When the patient is sick with PCP, he gets 600 mg in 6 mL of sterile water Q day

Dosage for prophylaxis: The doses for prevention are based on the patient’s ability to tolerate higher doses.

If he can take 300 mg/ 6ml he can take it Q 4 weeks. If he can’t tolerate it, he gets 30-150 mg./6 ml sterile water Q 2 weeks. The drug is expensive and must not be mixed until just prior to treatment

Side effects

Pentamidine is irritating and can cause bronchospasm and coughing. Because the patient must inhale and exhale completely [VC each breath] the 20-minute treatment is exhausting.
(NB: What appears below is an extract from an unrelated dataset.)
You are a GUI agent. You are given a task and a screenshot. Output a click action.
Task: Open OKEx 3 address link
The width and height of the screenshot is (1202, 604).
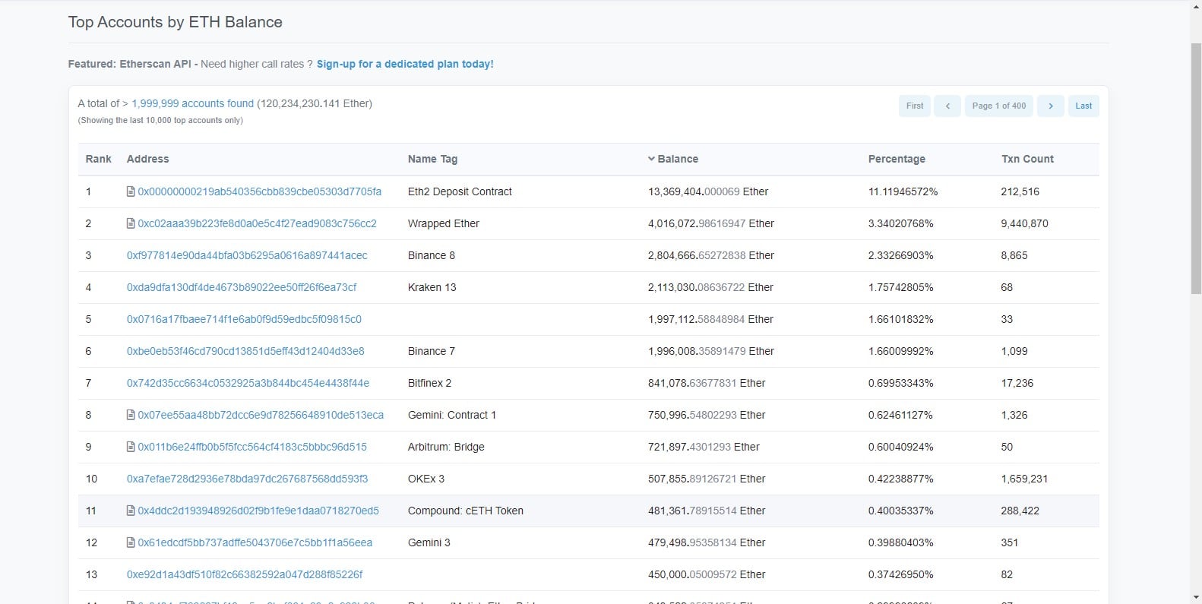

Inhaled via a Respigard II nebulizer that will get the particle size down to less than 2 microns. This is done by the use of baffles between the patient and the nebulizer.

 

 

·         Baffle between the nebulizer and the reservoir will keep medication from entering the room

·         Baffle between the nebulizer and the mouthpiece will reduce the particle size to less than 2 microns

·         Bacterial filter in the expiratory limb will keep drugs and bacteria from entering the room

 

For this nebulizer to work optimally it must be powered off of 50 psig [not portable air compressor created for SVN].  The flow meter needs to stay at 5 -7 LPM.  

Other measures used if the patient cannot tolerate the drug: [1] to decrease the dose from 150 mg down to 30 mg. [2] pre-treat with Beta II agonist [3] decrease the flow rate to 4-5 LPM.

Inhaled pentamidine is used less often because there are other oral drugs that work, but if someone fails to respond to the other drugs or gets sensitive or has too many adverse side effects, this is a fall back.